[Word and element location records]
━━━━━━━━━━━━━━━━━━━━

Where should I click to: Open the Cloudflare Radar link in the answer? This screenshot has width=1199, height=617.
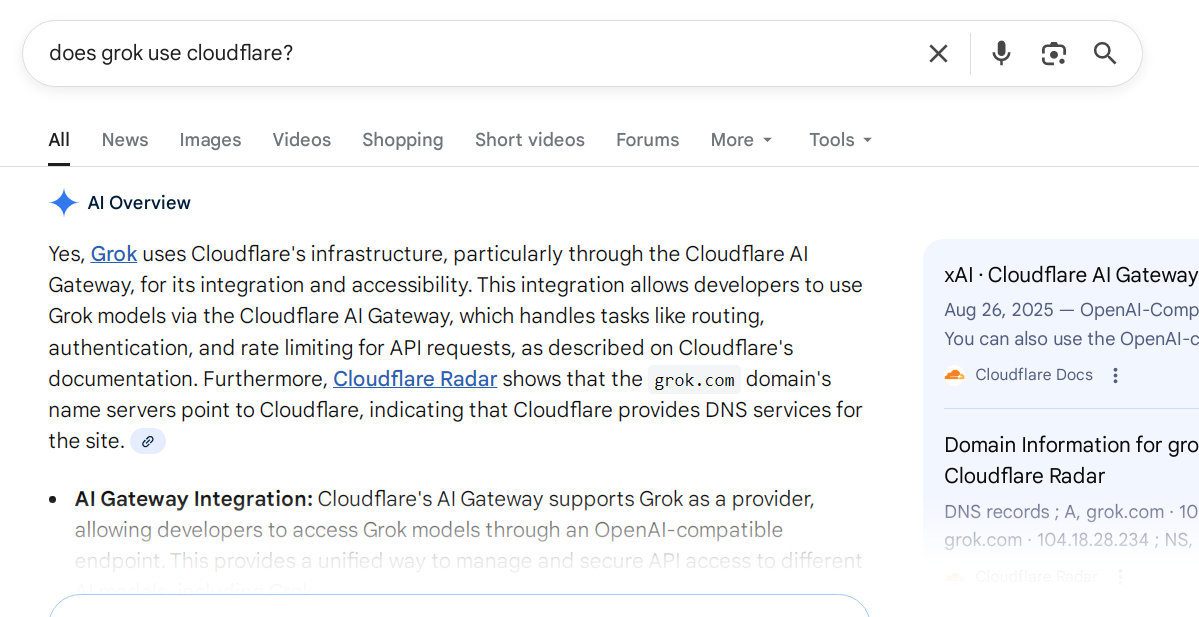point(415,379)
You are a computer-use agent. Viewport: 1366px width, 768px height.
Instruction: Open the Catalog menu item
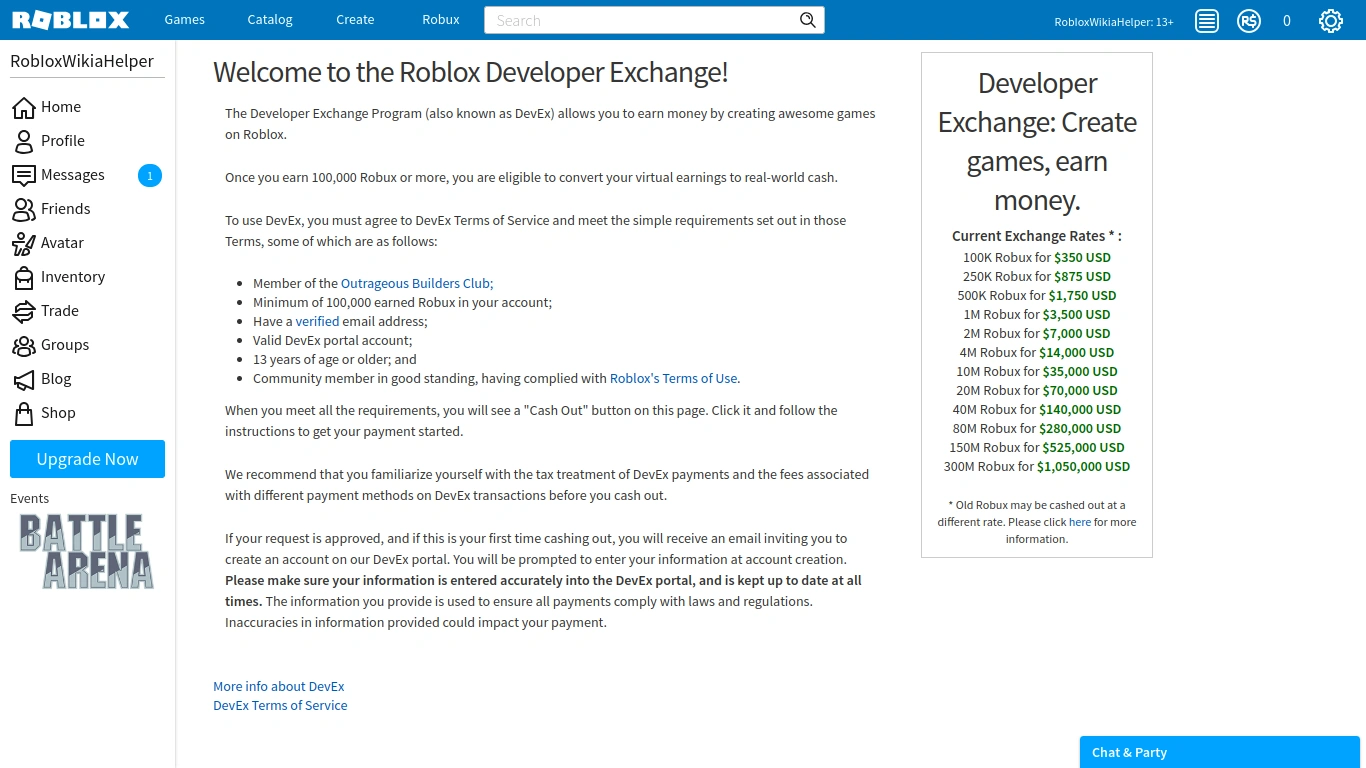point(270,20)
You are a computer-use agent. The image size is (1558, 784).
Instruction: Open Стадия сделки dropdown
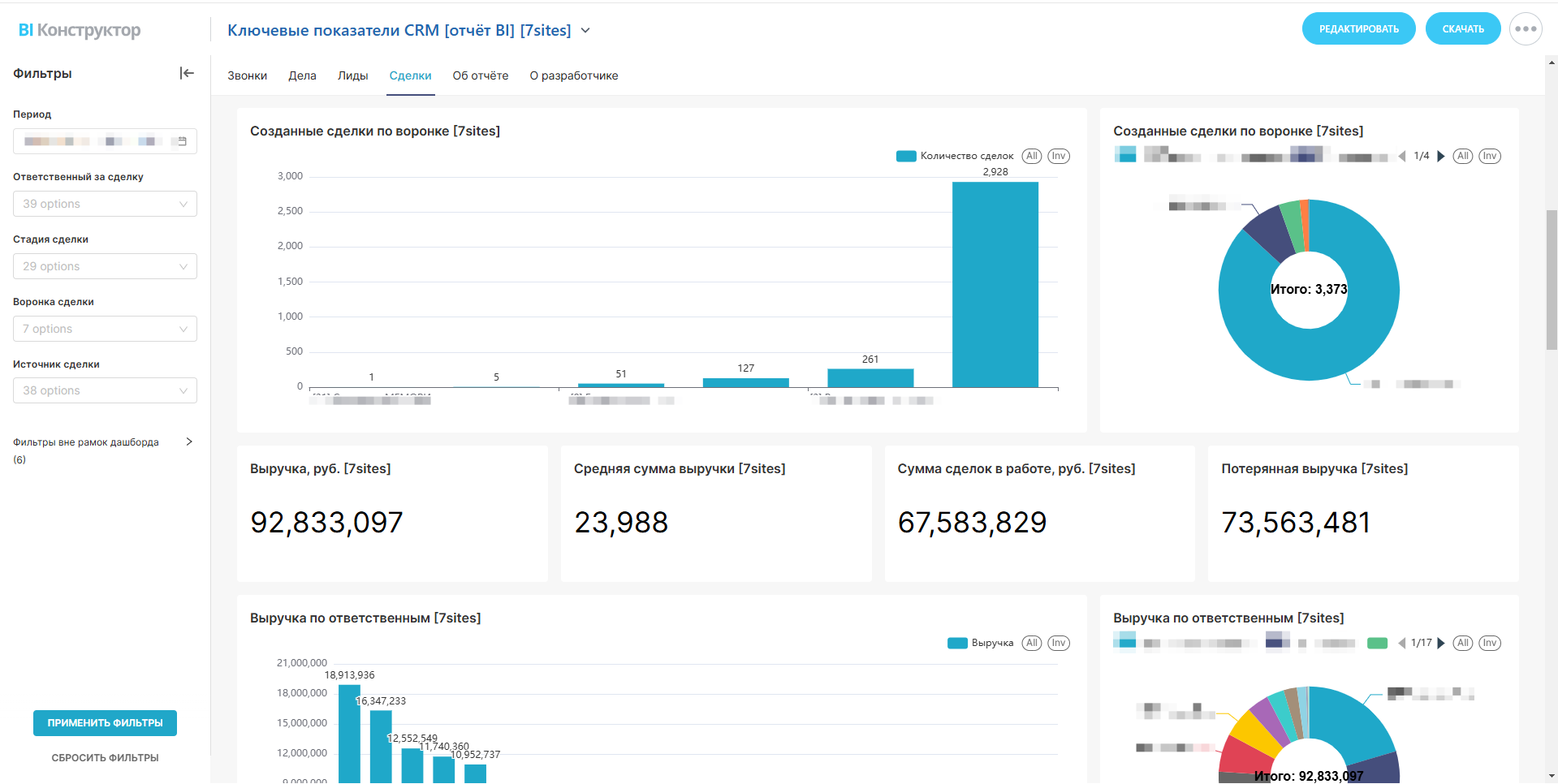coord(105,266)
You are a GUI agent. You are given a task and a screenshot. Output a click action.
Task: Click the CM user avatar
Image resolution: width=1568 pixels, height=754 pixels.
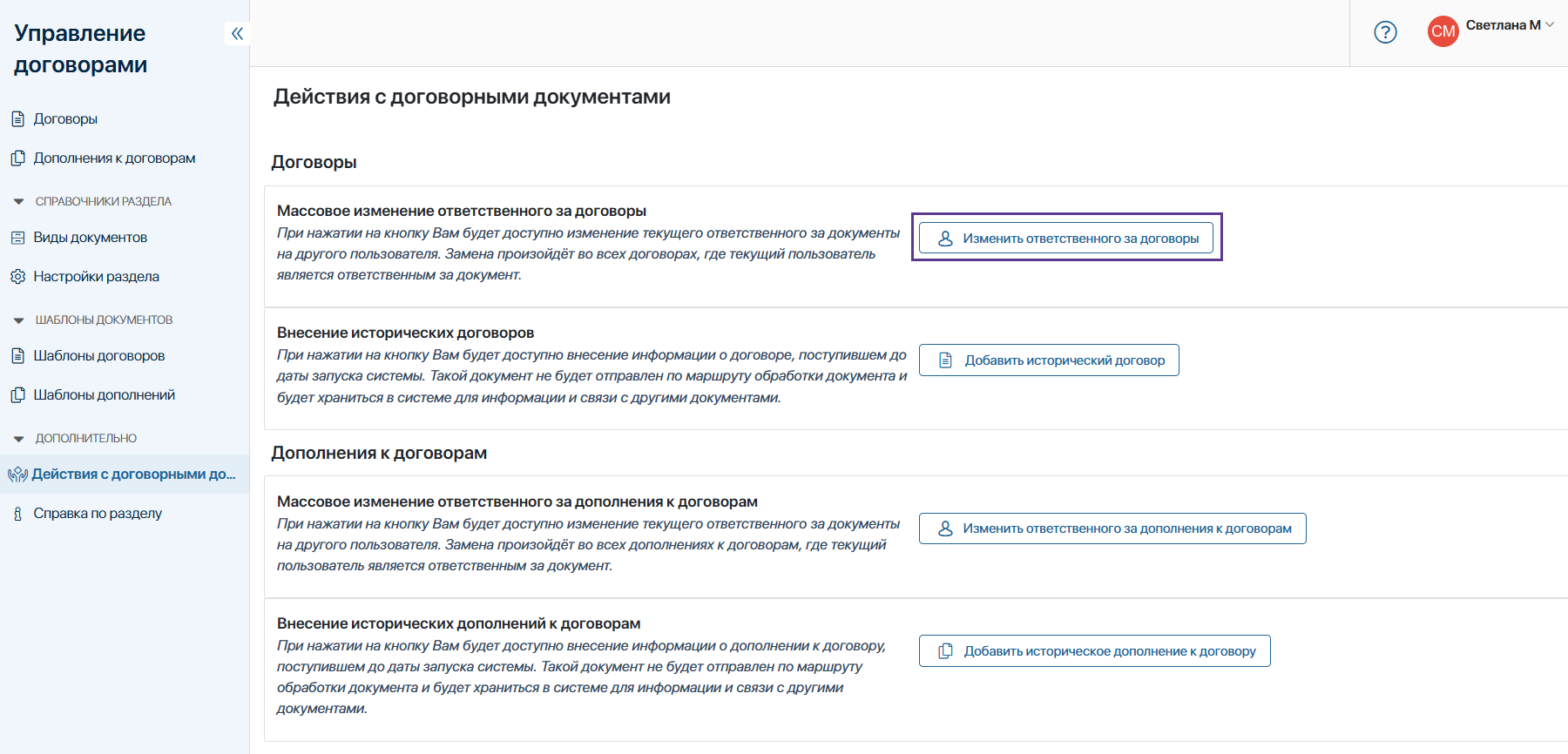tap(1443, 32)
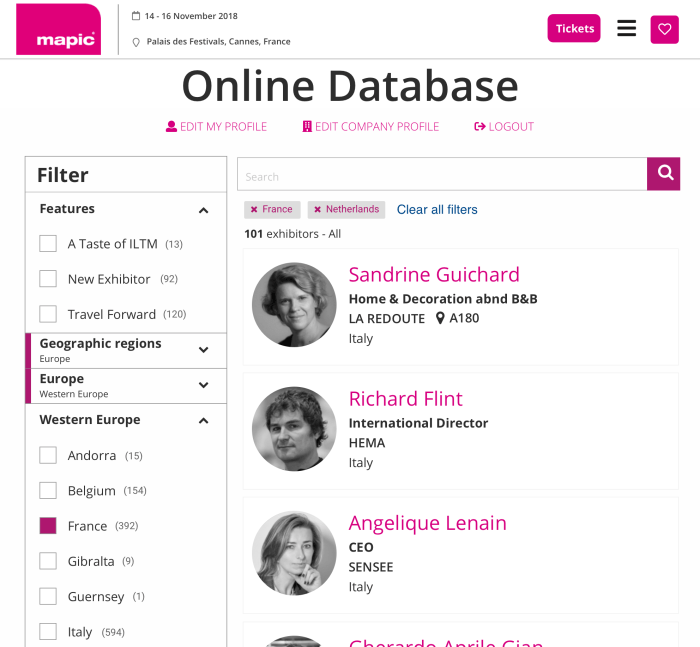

━━━━━━━━━━━━━━━━━━━━

▶ _DIRECTIONS_:
Rewrite the listing with every instance of "Instruction" changed to "Command" and all other text left as it is. Omit the pictures from your output.

▶ _PROBLEM SOLUTION_:
Where should I click to: Open the Cloudflare Radar link in the answer? This screenshot has width=1199, height=617.
point(415,379)
You are a computer-use agent. Viewport: 1366px width, 768px height.
Command: Open the Catalog menu item
point(270,20)
You are a computer-use agent. The image size is (1558, 784).
Command: Open Стадия сделки dropdown
coord(105,266)
You are a GUI agent. You are given a task and a screenshot. Output a click action.
Task: Click the CM user avatar
Image resolution: width=1568 pixels, height=754 pixels.
tap(1443, 32)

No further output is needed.